[Records for this task]
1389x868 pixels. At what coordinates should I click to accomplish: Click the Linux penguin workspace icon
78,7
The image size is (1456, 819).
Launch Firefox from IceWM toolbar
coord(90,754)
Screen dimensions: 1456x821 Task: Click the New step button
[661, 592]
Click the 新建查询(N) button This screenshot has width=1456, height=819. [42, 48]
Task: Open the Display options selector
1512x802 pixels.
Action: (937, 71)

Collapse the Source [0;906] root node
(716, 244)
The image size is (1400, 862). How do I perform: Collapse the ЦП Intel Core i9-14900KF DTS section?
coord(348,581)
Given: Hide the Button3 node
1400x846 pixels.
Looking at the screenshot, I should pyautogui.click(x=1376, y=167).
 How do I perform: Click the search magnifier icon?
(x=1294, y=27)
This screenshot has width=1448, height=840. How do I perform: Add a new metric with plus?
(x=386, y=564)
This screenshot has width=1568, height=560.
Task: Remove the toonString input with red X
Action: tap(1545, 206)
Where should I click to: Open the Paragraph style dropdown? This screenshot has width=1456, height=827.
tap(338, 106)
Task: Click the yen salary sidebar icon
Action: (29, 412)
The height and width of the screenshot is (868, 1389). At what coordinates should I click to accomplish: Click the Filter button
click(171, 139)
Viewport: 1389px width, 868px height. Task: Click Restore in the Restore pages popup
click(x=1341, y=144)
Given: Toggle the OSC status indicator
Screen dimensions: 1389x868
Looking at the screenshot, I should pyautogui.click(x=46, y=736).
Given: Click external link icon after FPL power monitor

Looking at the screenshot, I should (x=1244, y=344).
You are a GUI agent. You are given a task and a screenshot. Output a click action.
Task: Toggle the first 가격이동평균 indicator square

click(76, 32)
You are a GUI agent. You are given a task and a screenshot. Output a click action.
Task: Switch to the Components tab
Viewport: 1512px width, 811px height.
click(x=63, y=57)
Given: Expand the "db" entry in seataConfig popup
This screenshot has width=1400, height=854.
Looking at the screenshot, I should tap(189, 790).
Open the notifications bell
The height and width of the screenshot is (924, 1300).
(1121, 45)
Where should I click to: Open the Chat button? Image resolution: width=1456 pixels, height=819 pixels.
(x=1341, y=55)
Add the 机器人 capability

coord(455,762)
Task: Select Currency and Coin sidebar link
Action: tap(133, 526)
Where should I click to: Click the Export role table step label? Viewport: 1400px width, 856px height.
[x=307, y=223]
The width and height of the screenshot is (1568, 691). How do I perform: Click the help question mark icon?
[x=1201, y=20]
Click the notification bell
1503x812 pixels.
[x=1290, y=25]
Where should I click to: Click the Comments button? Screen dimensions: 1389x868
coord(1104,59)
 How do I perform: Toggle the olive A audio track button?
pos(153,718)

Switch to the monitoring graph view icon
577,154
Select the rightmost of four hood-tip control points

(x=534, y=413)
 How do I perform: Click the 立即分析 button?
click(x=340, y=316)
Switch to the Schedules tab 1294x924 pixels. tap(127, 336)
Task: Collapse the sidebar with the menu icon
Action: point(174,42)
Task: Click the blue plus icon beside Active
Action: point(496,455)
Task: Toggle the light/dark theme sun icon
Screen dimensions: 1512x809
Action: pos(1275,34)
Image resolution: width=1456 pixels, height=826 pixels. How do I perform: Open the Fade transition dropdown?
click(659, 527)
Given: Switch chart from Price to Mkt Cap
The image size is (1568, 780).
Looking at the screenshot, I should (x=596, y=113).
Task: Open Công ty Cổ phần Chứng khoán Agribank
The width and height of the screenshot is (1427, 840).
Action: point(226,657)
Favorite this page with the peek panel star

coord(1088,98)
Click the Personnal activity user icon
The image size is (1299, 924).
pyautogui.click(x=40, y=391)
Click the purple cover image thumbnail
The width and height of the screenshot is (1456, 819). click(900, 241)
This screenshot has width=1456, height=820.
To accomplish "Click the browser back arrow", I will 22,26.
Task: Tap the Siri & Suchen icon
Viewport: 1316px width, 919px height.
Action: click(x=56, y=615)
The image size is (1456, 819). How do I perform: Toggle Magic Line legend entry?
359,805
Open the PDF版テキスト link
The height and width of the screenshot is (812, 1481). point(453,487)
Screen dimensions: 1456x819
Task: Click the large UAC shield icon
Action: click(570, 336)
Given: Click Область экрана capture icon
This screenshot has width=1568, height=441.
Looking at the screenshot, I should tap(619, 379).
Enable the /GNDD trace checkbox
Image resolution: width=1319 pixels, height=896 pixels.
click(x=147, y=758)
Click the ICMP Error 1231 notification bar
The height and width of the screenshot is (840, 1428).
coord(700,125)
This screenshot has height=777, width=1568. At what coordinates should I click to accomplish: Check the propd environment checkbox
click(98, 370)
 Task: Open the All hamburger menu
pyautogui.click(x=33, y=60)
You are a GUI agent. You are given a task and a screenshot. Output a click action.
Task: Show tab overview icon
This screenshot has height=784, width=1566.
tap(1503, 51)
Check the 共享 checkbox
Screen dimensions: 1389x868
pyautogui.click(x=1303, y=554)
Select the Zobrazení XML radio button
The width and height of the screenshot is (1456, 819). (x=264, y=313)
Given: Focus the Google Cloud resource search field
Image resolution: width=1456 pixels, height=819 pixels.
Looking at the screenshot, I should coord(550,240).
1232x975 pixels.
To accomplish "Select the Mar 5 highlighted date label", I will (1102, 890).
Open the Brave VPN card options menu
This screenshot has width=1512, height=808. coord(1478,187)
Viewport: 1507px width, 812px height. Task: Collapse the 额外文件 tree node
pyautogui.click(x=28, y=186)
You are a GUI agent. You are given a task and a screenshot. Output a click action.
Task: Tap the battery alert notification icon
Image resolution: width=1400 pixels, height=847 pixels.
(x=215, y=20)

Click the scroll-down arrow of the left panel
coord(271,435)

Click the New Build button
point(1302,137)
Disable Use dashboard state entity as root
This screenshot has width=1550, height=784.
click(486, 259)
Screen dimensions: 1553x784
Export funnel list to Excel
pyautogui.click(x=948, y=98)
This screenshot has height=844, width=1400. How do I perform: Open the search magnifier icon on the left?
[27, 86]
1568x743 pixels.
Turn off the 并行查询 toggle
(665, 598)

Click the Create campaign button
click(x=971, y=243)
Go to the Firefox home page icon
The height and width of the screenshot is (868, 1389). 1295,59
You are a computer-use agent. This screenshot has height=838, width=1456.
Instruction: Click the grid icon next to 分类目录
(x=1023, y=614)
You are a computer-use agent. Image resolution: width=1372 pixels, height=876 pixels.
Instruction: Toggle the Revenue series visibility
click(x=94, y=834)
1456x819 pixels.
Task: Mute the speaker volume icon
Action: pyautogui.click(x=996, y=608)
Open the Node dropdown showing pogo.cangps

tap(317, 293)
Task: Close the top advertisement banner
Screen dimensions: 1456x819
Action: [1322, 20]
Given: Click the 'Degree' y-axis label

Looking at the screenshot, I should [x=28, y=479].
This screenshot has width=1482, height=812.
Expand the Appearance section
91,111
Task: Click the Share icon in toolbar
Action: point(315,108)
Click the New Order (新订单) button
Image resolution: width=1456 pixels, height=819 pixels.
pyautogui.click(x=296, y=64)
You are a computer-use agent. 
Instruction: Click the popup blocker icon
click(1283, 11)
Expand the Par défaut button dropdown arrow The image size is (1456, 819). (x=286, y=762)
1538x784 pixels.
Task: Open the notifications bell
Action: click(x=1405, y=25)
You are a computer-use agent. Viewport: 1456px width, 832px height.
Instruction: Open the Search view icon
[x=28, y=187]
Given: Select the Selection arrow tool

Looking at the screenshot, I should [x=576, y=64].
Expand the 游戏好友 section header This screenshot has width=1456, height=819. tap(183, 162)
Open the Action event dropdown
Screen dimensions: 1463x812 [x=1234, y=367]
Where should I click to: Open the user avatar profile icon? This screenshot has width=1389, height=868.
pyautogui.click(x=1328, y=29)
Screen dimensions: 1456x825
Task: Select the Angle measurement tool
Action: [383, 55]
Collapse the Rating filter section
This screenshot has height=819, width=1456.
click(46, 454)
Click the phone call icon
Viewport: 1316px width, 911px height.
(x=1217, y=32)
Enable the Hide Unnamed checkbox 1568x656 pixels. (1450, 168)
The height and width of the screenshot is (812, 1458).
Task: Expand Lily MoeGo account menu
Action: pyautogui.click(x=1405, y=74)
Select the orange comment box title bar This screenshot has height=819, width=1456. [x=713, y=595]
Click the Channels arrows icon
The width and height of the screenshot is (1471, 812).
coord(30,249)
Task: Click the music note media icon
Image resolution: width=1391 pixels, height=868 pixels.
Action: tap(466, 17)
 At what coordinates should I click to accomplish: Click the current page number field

[How to complete this task] Your reply should be a single number: the count of lines above that include the string "will".

[Output] 2